Mapa 3 - (%) Falta dinheiro para alimentação - População Total (2017/2018)
"Em algum momento, nos últimos 12 meses, faltou dinheiro para comprar alimentos para você ou para a sua família ?"
https://cps.fgv.br/falta-dinheiro-para-alimentacao-populacao-total-2005-ate-2018
Fonte: FGV Social/CPS a partir dos microdados do Gallup World Poll
De modo geral, os países mais ricos, com maior produto interno bruto (PIB) per capita, tendem a ter menores percentuais de suas populações sentindo falta de dinheiro para a alimentação. O gráfico 1 confirma essa tendência intuitiva, que se mantém em 2013/2014 e 2017/2018. O mais interessante, porém, é observar que, entre os dez países da base de dados que possuem políticas similares (os pontos contornados de preto no gráfico), oito apresentam insegurança alimentar menor que a esperada em função de seus respectivos níveis de desenvolvimento econômico. Turquia e México são as duas exceções. Já o Brasil pertence ao grupo majoritário de países com programas similares, em que o percentual de pessoas que sente falta de dinheiro para a compra de alimentos é menor que o esperado quando se observa seu PIB per capita. Entretanto, infelizmente, a alta de 20% para 30% dos brasileiros com falta de dinheiro para comprar comida nos últimos anos fez o Brasil se aproximar da norma internacional de relação entre produto per capita e insegurança alimentar.
Na escala de cores do mapa 4, os países pintados em tons de verde são aqueles cujo percentual de pessoas com insegurança alimentar é menor (ou melhor) que o esperado em função de suas características. Já os que registram insegurança alimentar maior (ou pior) que a esperada aparecem em tons de laranja a vermelho. Assim como México e Turquia, quase todos os países da América Latina, África e Oriente Médio – as regiões com os maiores índices de desigualdade de renda no mundo – têm mais pessoas com falta de dinheiro para comprar comida do que se esperaria com base no valor médio de produção por pessoa.
Gráfico 1
LN PIB per capita US$ PPP X Falta de dinheiro para alimentação (%)

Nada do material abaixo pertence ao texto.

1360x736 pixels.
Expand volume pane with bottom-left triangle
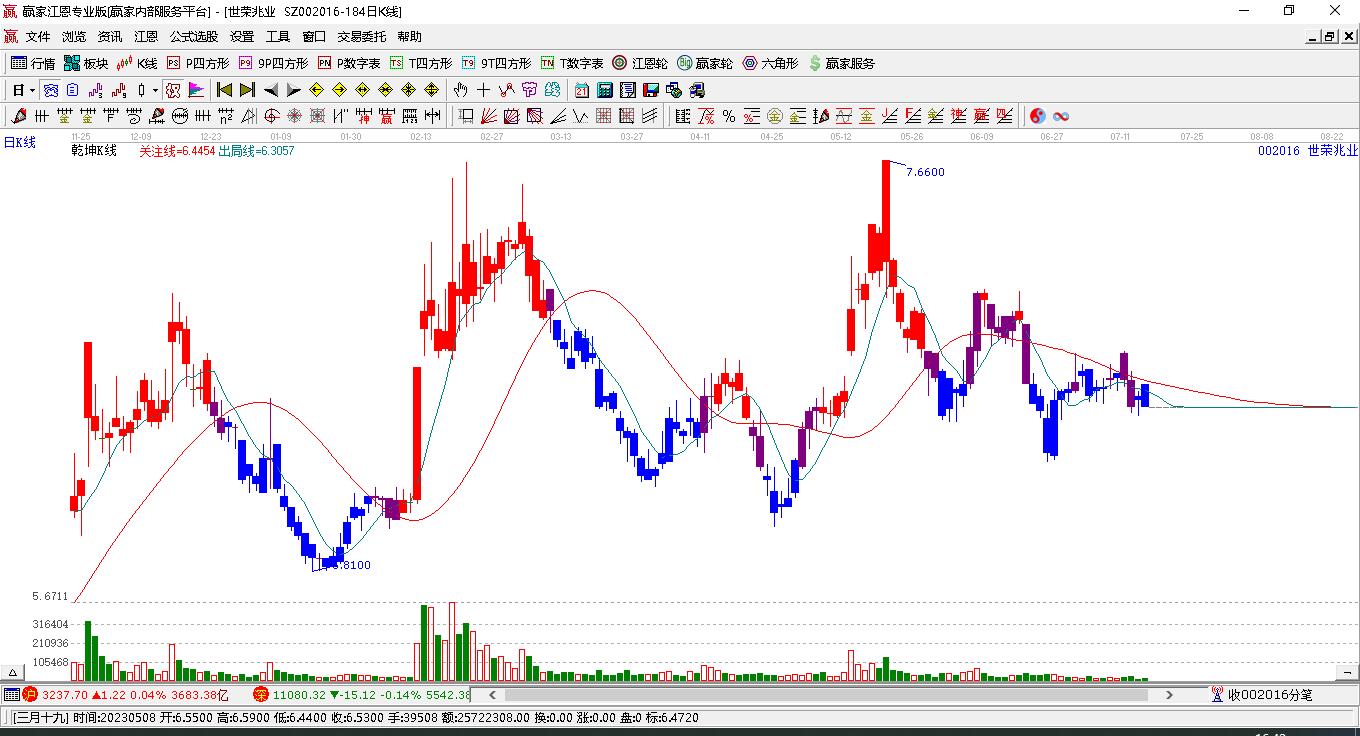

Fonte: FGV Social a partir dos microdados do Gallup World Poll
Mapa 4 - Regressão logística - Falta dinheiro para alimentação (Razão de chances)

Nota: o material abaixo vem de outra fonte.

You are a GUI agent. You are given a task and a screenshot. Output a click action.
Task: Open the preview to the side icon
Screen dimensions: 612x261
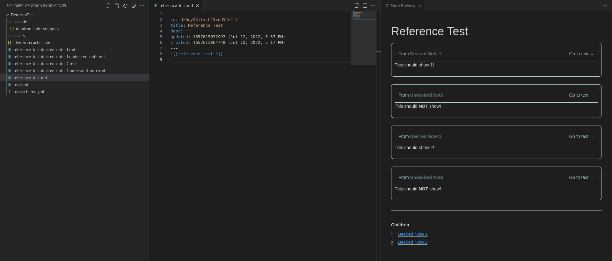coord(357,6)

"Em algum momento, nos últimos 12 meses, faltou dinheiro para comprar alimentos para você ou para a sua família ?"
*Não significativos: Índia, Macedônia, Paraguai, Polônia, Catar, Arábia Saudita, Sérvia e Montenegro
https://cps.fgv.br/regressao-logistica-falta-dinheiro-para-alimentacao-razao-de-chances-quantil
Fonte: FGV Social/CPS a partir dos Microdados do Gallup World Poll
O Brasil, embora se destaque como um dos países de maior desigualdade de renda mesmo dentro do conjunto dessas regiões muito desiguais, aparece no mapa com uma insegurança alimentar menor que a sugerida por seu produto per capita. Nesse ponto, o Brasil tem a companhia de sete outros países com (Reino Unido, França, Portugal, Itália, Bélgica, Índia e Japão), além de outros concentrados na América do Norte, Europa, Oceania e países da Ásia com forte crescimento econômico, como Índia e China.